International human rights law has long recognised the right of every child to have their birth registered. However, what is less clear is what this right encompasses. For example, does the normative content of the right to birth registration include a right to a birth certificate? This is a question that has become very relevant to Indigenous Australians many of whom are experiencing difficulties acquiring a birth certificate. This article argues that the right to birth registration, as set out in the International Covenant on Civil and Political Rights and the Convention on the Rights of the Child, implicitly includes the right to a birth certificate. This conclusion is reached following an analysis of the work of the Human Rights Committee and the Committee on the Rights of the Child.The authors conclude -
Both the HRC and the CRC Committee have indicated that the purpose of the right to birth registration is to ensure an individual can attain other human rights. in light of this, it is logical that the right to a birth certificate is a necessary component of the right to birth registration, because it is the certificate that is the essential evidence of birth registration, and therefore opens the gateway to the realisation of other rights. For this reason, the right to birth registration without a birth certificate is hollow, theoretical and illusory.
This article has canvassed a significant array of authority that indicates that the HRC and CRC Committee both support this interpretation of the scope of the right to birth registration. implying a right to a birth certificate as part of the content of the right to birth registration is not just logical, but also principled. applying a teleological approach to interpretation would suggest that the right to a birth certificate is incorporated into the right to birth registration, in order to realise object and purpose of this norm. Furthermore, the extensive work of the CRC Committee and HRC, canvassed in this article, should inform the context and subsequent practice of the right, as it arguably amounts to subsequent interpretation. Nevertheless, there is a lack of explicit and unequivocal articulation of the legal justification for the inclusion of a right to a birth certificate as part of the right to birth registration. The sheer weight of authority suggests that the authors’ assertion that a right to a birth certificate forms part of the right to birth registration is a sound one. However, the CRC Committee should consider developing a thoroughly analysed General Comment that clearly articulates the precise content of the right to birth registration, as set out in article 7 of the CRC. Such an enunciation should expressly recognise that the right to a birth certificate is a necessary part of the right to birth registration. Some might argue that the ‘reading in’ of a right to a birth certificate is inconsistent with the text of article 24(2) of the ICCPR and article 7 of the CRC, however, such an interpretation would be theoretical and illusory, and inconsistent with a principled interpretation of the right.

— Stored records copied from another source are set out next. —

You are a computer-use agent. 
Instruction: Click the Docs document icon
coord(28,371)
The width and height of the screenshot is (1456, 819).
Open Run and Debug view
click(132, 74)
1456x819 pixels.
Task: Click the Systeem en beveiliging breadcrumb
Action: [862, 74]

There is precedent for a treaty committee to use a General Comment as a vehicle to elaborate on the normative content of a right. For example, in 2002, the Committee on Economic, Social and Cultural Rights published General Comment 15 determined that a right to water should be read into article 11 (right to an adequate standard of living) and article 12 (right to the highest attainable standard of health) of the International Covenant on Economic, Social and Cultural Rights. In General Comment 15 the Committee set out a detailed legal justification for the conclusion that a right to water was ‘inextricably related’ to the right to adequate food, the highest attainable standard of health and the right to life.This is analogous to the inextricable relationship between birth registration and a birth certificate. a similar initiative by the CRC Committee would ensure that the right to birth registration expressly includes the right to a birth certificate.
The express recognition of a right to a birth certificate in international law would assist in redressing the problems faced by many indigenous australians as highlighted above. Such recognition would affirm that in order to be consistent with international human rights law australia’s current birth registration systems should be altered to ensure there is ready access to a birth certificate. international human rights law provides governments with the normative standards to which they must adhere. The australian state and territory governments are more likely to re-structure their birth registration systems if it can clearly be demonstrated that their current practices do not comply with international human rights norms. Furthermore, it will help the Registrars of Births, deaths and marriages to see their work as impacting on fundamental human rights, rather than being a mere administrative process. Finally, for those indigenous australians who have been unable to obtain a birth certificate, the express recognition of a right to a birth certificate, as part of the right to birth registration, empowers them to pursue remedies for breaches of their human rights. Such action may ultimately culminate in them being able to obtain a birth certificate and all the benefits and entitlements that flow from having such a document.